British journalist Jon Ronson is obsessed with obsessives. He's best known for writing the book behind the George Clooney film "The Men Who Stare At Goats." In his latest book, Jon Ronson has turned his own obsessive eye toward psychopaths. The book is called "The Psychopath Test."
Identifying a psychopath is not always easy, says Ronson, "because psychopaths, unlike sufferers of most mental disorders, seem completely normal."
So a Canadian psychologist, Robert Hare, developed a checklist of traits that are typical to psychopaths. These include a lack of remorse, pathological lying, superficial charm, sexual promiscuity and manipulation. Characteristics like impulsive behavior and need for stimulation are also on the list.
Ronson points out many of the items are common to healthy people, as well. In order to be diagnosed you need to display at least 15 items on the list. He also notes that if you ask the right questions psychopaths will often reveal themselves in their answers. "I can't tell you the number of psychopaths I've now met who will say practically identical things."
For instance, Ronson says most psychopaths he interviewed say they felt it was important to get people to like them so the psychopath can manipulate them. And he said when you ask a psychopath if they were a bully in school, the subject often says yes.
"I'll ask them how it felt to be a bully. And they'll say, 'it felt good.' I'll ask them, when you think back on it now, how does it feel? And they will say 'yeah, it still feels good.'"

» **Record extracts**:
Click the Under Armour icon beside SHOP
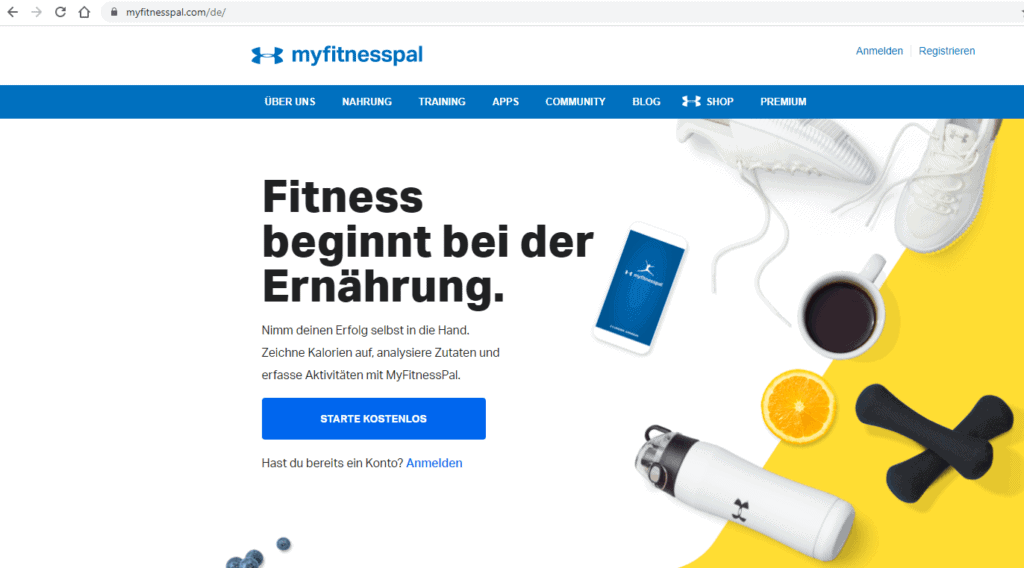 (x=691, y=101)
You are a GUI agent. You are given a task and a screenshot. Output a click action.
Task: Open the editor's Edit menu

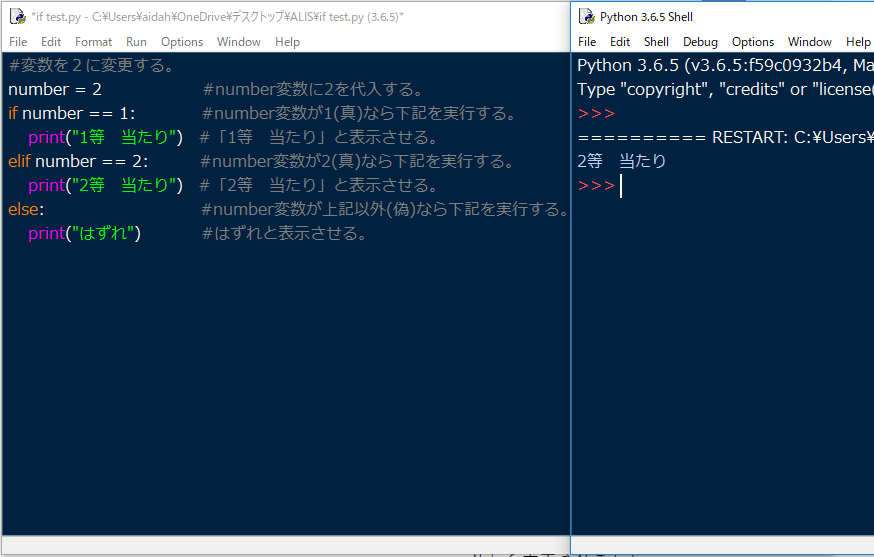click(x=51, y=42)
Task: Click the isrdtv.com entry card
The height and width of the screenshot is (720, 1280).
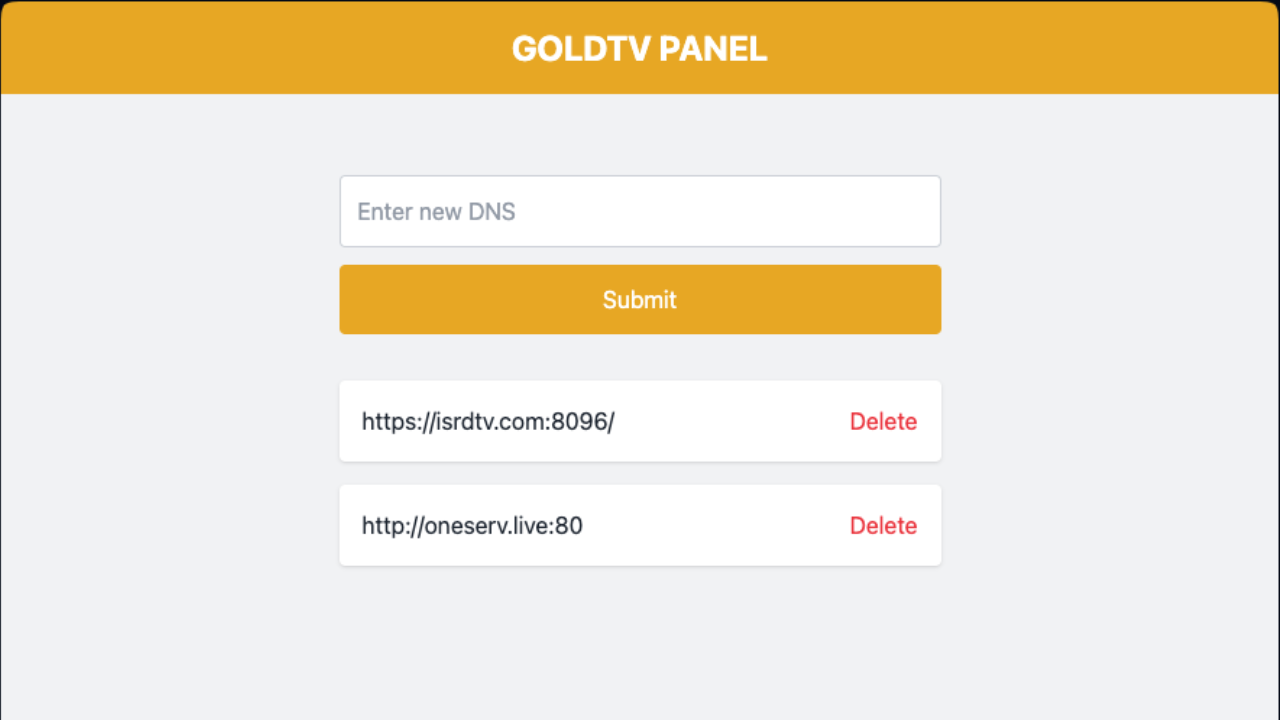Action: pos(640,421)
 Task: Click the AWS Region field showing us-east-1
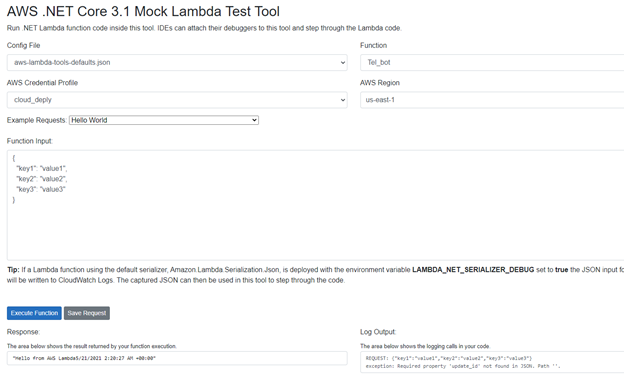tap(492, 100)

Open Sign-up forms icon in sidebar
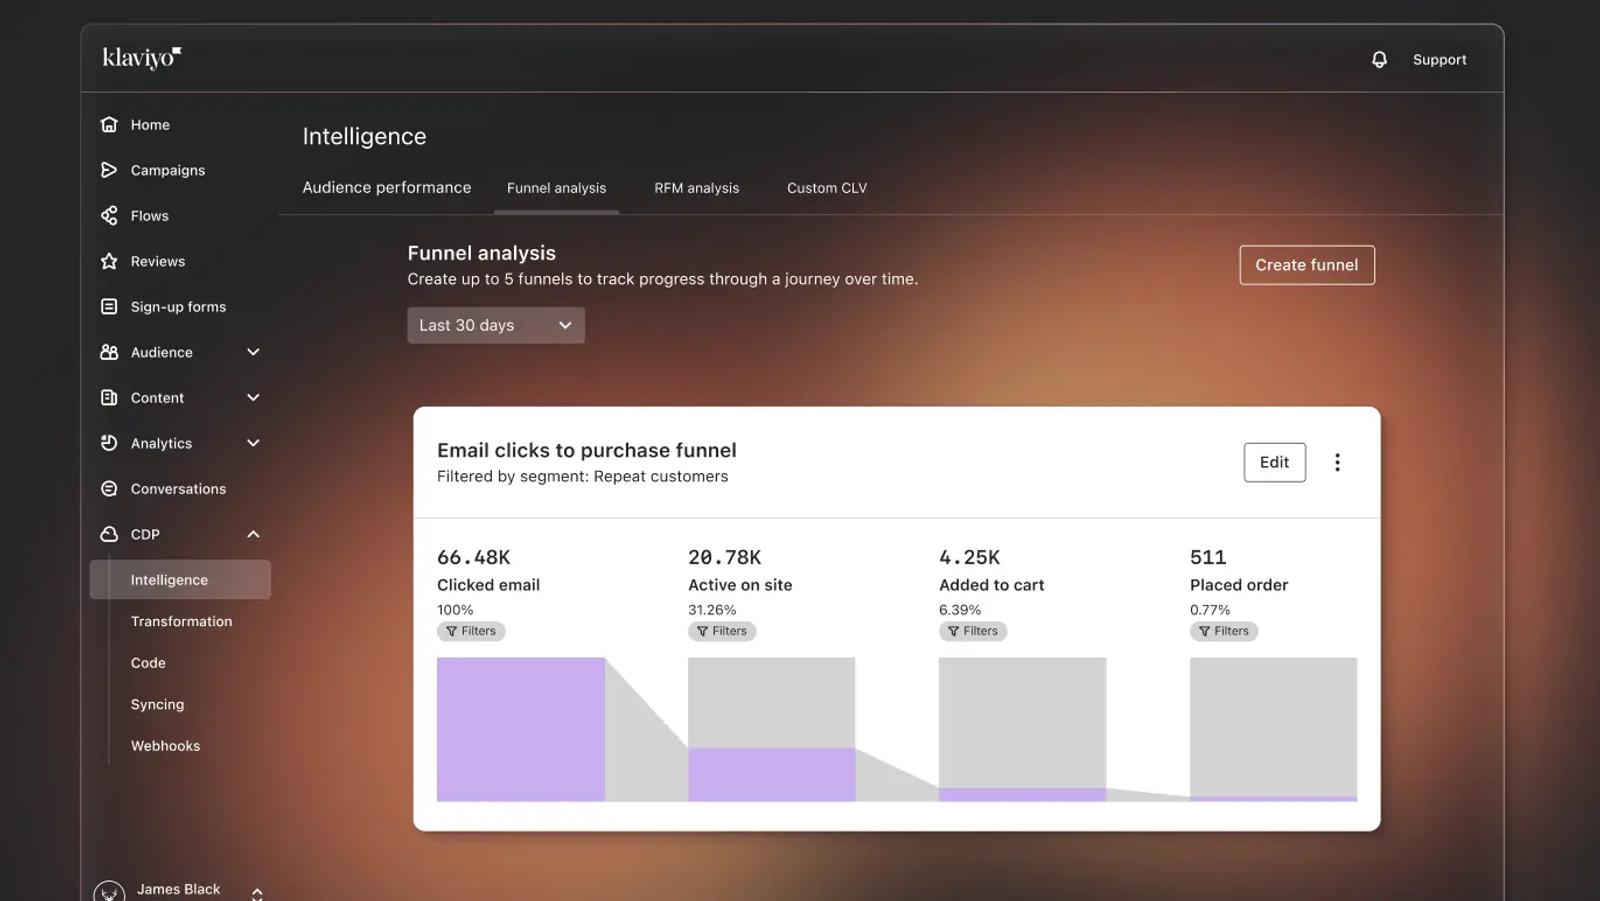tap(109, 307)
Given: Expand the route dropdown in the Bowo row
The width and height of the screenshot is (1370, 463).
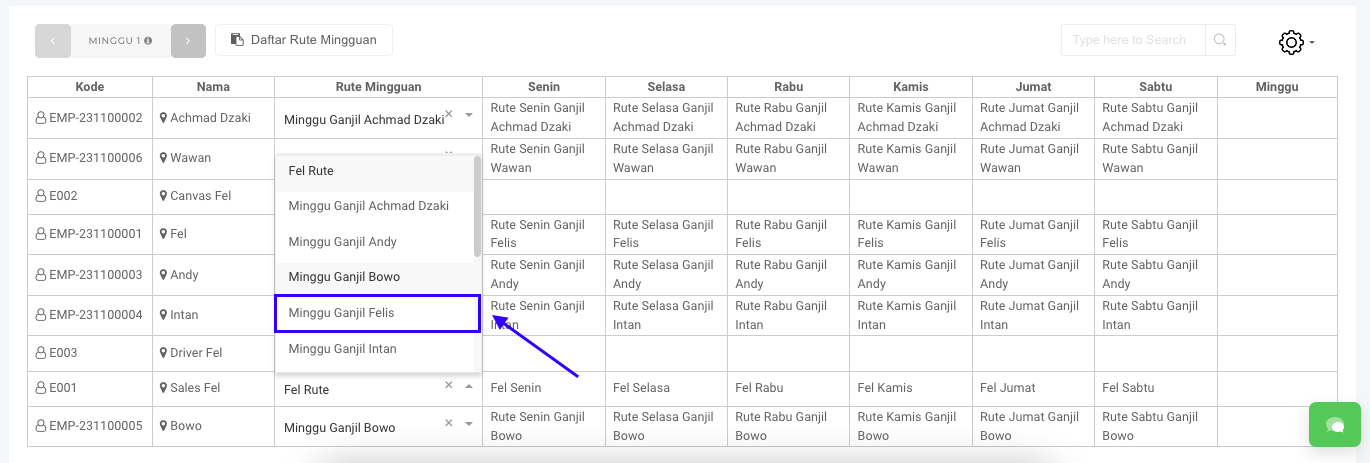Looking at the screenshot, I should click(468, 425).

» **Set of tasks**:
#1 Answer these questions from the article on Jon Ronson's book.
(a) Who developed the checklist of psychopathic traits?
(b) How many items on the list must a person display to be diagnosed?
(c) Which book is Ronson best known for writing?
#2 Decide whether each statement agrees with the article on Jon Ronson's book, and quote the words that settle it.
(a) Ronson says psychopaths seem completely normal, unlike sufferers of most mental disorders.
(b) Impulsive behavior is left off Hare's list.
(c) Psychopaths asked whether they were bullies in school usually deny it.
#3 Extend the article on Jon Ronson's book beyond its last sentence.
The records are separate material and have no connection to the article on Jon Ronson's book.

» **Numbered answers**:
#1
(a) Robert Hare, a Canadian psychologist.
(b) At least 15.
(c) "The Men Who Stare At Goats."

#2
(a) Yes: "psychopaths, unlike sufferers of most mental disorders, seem completely normal."
(b) No: "Characteristics like impulsive behavior and need for stimulation are also on the list."
(c) No: "the subject often says yes."

#3
Psychologists think the signs of pathological behavior tend to emerge in a person at around 10 years of age. Ronson says these individuals aren't just children who get in trouble. "We're talking about extreme behavior, breaking a kid's arm, torturing animals, ending up in juvenile court."
As they mature, many psychopaths develop criminal records. While psychopaths make up less than 1 percent of the general population, studies have shown that one of four inmates is a psychopath. But more surprisingly, a significant number end up rising to the top of high-powered professions.
Ronson says perhaps 4 percent of the people at the top of the corporate ladder are psychopaths. "So you are four times more likely to find a powerful psychopath than a walking around psychopath," says Ronson.
One of the stranger characteristics of psychopaths is their choice of pets. Ronson says they are almost never cat people. "Because cats are willful," he explains.
Psychopaths gravitate toward dogs since they are obedient and easy to manipulate. Ronson says he spoke with individuals who would qualify as psychopaths who told him they aren't sad when they hear about people dying. "But they get really upset when their dogs die because dogs offer unconditional love."